Zu erledigen:
1 > Beantworte die folgenden Fragen zum Text über das Schonvermögen.
(a) Welche Vermögenswerte fasst der Begriff „Schonvermögen“ laut Einleitung zusammen?
(b) Welche Vorschrift regelt, in welchem Umfang Vermögen einzusetzen ist?
(c) Welcher Satz aus § 90 Abs. 1 SGB XII wird wörtlich angeführt?
2 > Schreibe die Fortsetzung des Textes über das Schonvermögen, die an seinen letzten Satz anschließt.

Lesetext:
----
Schonvermögen: Diese Werte sind zu belassen

von RA Uwe Gottwald, VorsRiLG a.D., Vallendar

| „Schonvermögen“ ist der Sammelbegriff für bestimmte Vermögenswerte, die bei der Gewährung von Sozialleistungen nicht berücksichtigt werden. Was aber fällt darunter, wann muss der Mandant eine Immobilie nicht verwerten, was steht ihm an Erspartem und Altersversorgung ohne Zugriff des Sozialversicherungsträgers zu? |

1. Das „einzusetzende Vermögen“ nach § 90 SGB XII

§ 90 SGB XII regelt im Einzelnen, in welchem Umfang Vermögen einzusetzen ist, um einen sozialhilferechtlich relevanten Bedarf zu decken, bevor Leistungen durch den Träger der Sozialhilfe zu erbringen sind. Sie enthält keine Definition des Begriffs „Vermögen“, setzt ihn voraus und bestimmt in § 90 Abs. 1 SGB XII lediglich den Umfang der Einsatzverpflichtung in dem dort formuliert ist: „Einzusetzen ist das gesamte verwertbare Vermögen“.
----
Gesammeltes Material:

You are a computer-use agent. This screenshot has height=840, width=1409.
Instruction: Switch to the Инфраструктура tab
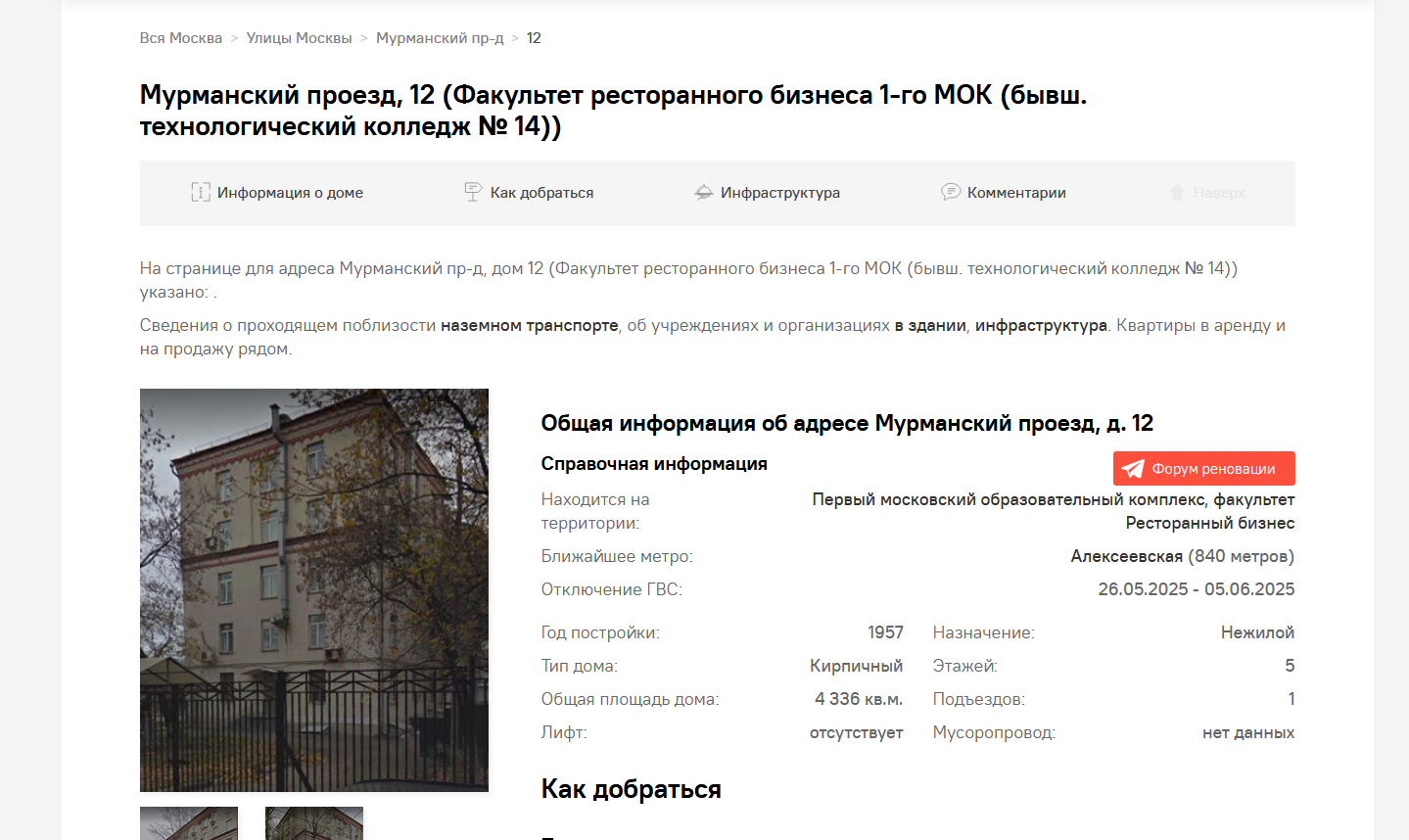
----
Antworten je Aufgabe:
1 >
(a) Er fasst bestimmte Vermögenswerte zusammen, die bei der Gewährung von Sozialleistungen nicht berücksichtigt werden.
(b) § 90 SGB XII regelt das.
(c) „Einzusetzen ist das gesamte verwertbare Vermögen“.

2 >
 

Demgegenüber enthalten die Abs. 2 und 3 des § 90 SGB XII Ausnahmen zu der Anordnung, dass das gesamte verwertbare Vermögen einzusetzen ist.

 

a) § 90 Abs. 2 Nr. 1-9 SGB XII - das „Schonvermögen“ 

Dazu stellt § 90 Abs. 2 SGB XII bestimmte Vermögensbestandteile von der Einsatzverpflichtung frei, sodass sie bei der Ermittlung des Leistungsanspruchs des Nachfragenden außer Betracht bleiben. Ergänzt wird § 90 Abs. 2 SGB XII durch die Verordnung zur Durchführung des § 90 Abs. 2 Nr. 9 des Zwölften Buches Sozialgesetzbuch (DVO § 90 SGB XII), die die Höhe der freizustellenden kleineren Barbeträge und sonstigen Geldwerte bestimmt.

 

b) § 90 Abs. 3 SGB XII - Härtefallregelung 

Die Sozialhilfe darf nach dieser Bestimmung ferner nicht vom Einsatz oder von der Verwertung eines Vermögens abhängig gemacht werden, soweit dies für den, der das Vermögen einzusetzen hat, und für seine unterhaltsberechtigten Angehörigen eine Härte bedeuten würde. Dies ist bei der Leistung nach dem Fünften bis Neunten Kapitel insbesondere der Fall, soweit eine angemessene Lebensführung oder die Aufrechterhaltung einer angemessenen Alterssicherung wesentlich erschwert würde.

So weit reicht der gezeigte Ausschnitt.